Intelligents je disais aussi, parce que Jérémy écoute les critiques des râleurs dans mon genre et prend note des propositions pleines de fautes qu’on peut formuler pour compléter cette excellente initiative.
Ils se caractérisent par le culte du personal branding, du lien, du tweet-clash et toutes ces choses qui distrayent en battant des bras dans l’air. En collectionnant les « réflexions » sur trente sujets liés au journalisme, on en arrive à une activité disparate, perdue un peu partout sur la Toile, sans lieu ou moyen de réflexion commun. Alors peut-être qu’ils ont ces discussions en école, mais rien n’en ressort sur le Web. Just for the show, donc.
Pareil pour Owni d’ailleurs, qui malgré un contenu de (haute) qualité et une démarche originale, se concentre uniquement sur le neuf et se prend pour un pionnier lunairiste en arrêtant la frise du Net aux cinq dernières années. Les dix ans précédents passent encore au broyeur de la jeunesse, de l’autopromotion et de la nécessité d’un discours de nouveauté.
Les jeunes journalistes : de l’intelligence mais un spectre limité
Aussi, geek que je suis, je sais que les pure players, ce n’est pas les adulés Rue89, Slate ou Mediapart mais ZDNet, PC INpact, Numerama, Tom’s Guide ou le Journal du Net. Des journaux en ligne qui vivent (bien ou moins bien) de leur production (ou d’activité annexes des groupes qui les supportent) que ces jeunes journalistes ne connaissent pas parce que leurs professeurs, sortis de la vieille presse ou de médias audiovisuels, ne leur en ont jamais parlé.
La presse spécialisée dans les nouvelles technologies est la première à avoir investi le Web, à avoir connu les affres du financement d’un média à une époque où le Web était moins développé et à s’en être (très) bien sortie, au point de pouvoir maintenant étendre ces marques sur divers supports.

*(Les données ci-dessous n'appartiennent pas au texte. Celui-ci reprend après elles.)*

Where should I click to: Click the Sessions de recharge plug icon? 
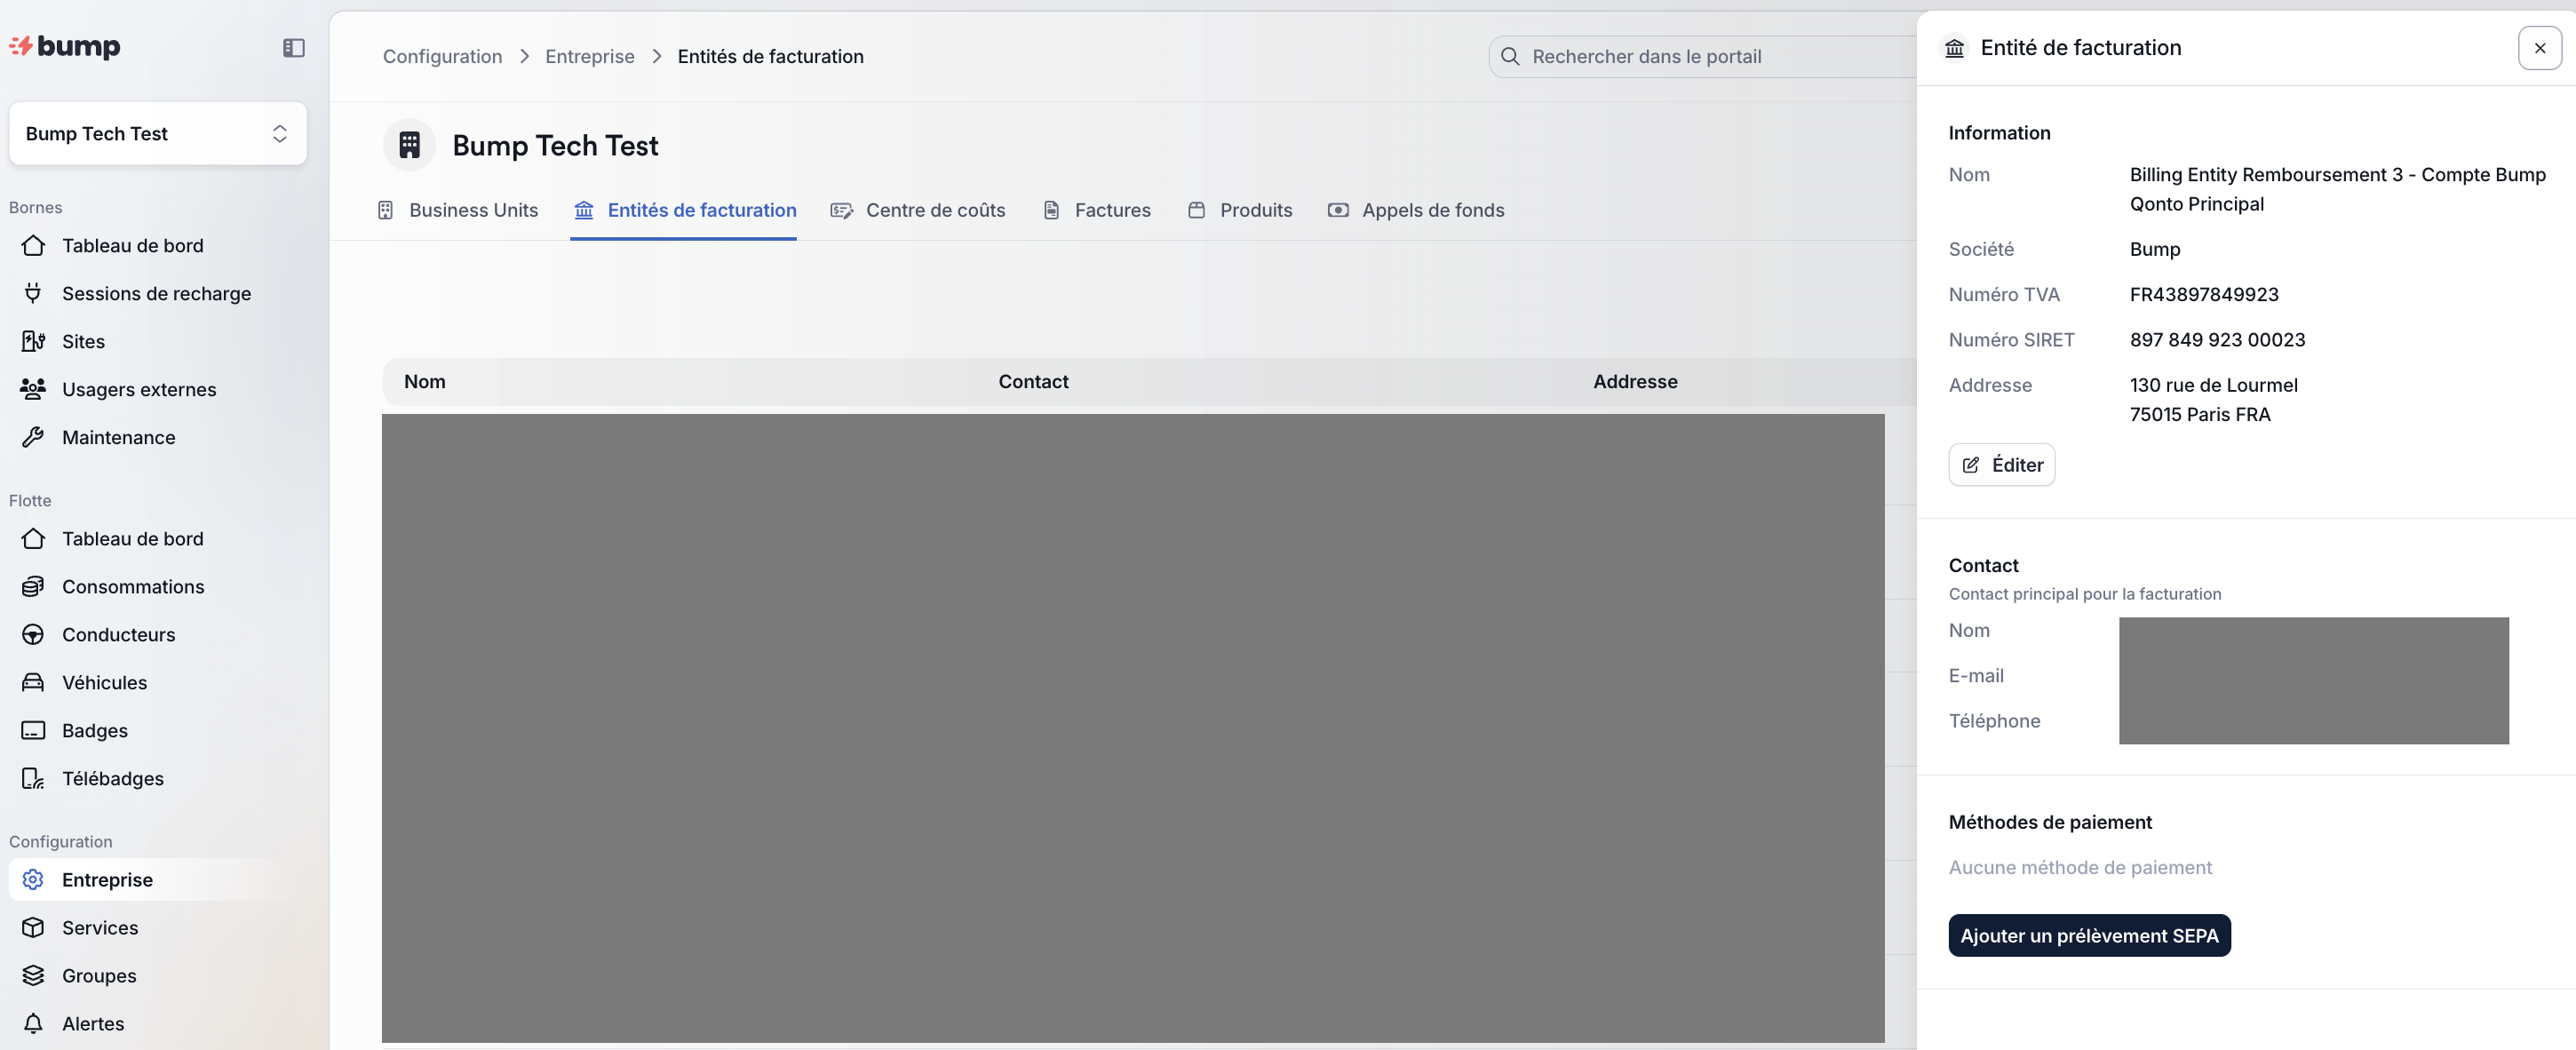33,293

Je le sais d’autant mieux depuis mes deux mois chez ZDNet qui fournit un travail d’une très grande qualité (avec des analyses souvent bien moins molles que celle des « grands médias ») et m’a bien ouvert les yeux sur l’état de la « vraie » presse en ligne. Celle des pure players qui a trouvé des modèles éditoriaux et commerciaux assez cohérents pour vivre de leurs écrits depuis plus de dix ans et continuer sur cette voie encore longtemps.
On pourra me rétorquer que ces modèles (adossement à des comparateurs de prix, à des groupes d’audits, marketing direct…) ne sont pas applicables à la presse généraliste. Un bon point qui ne doit pourtant pas faire oublier qu’ils existent et qu’ils peuvent être de bonnes inspirations pour des modèles dérivés.
Donc : OUI, la presse en ligne a un avenir, et un très long passé même. Il faudrait apprendre à le connaître avant de discuter de l’édition « pure Web » comme d’un phénomène émergent. Groumph.
Mon lot de bêtises
Ce billet coup de gueule doit être bourré d’erreurs, d’inexactitudes et d’oublis qui en font tout l’intérêt. Ca vient aussi d’une très profonde frustration face à un discours que je lis tous les jours sur le Web. Discours qui provient de ces jeunes et moins jeunes journalistes, avec leur arrogance de « gens des vrais médias » qui croient que l’édition en ligne, à part eux, se limite aux blogs.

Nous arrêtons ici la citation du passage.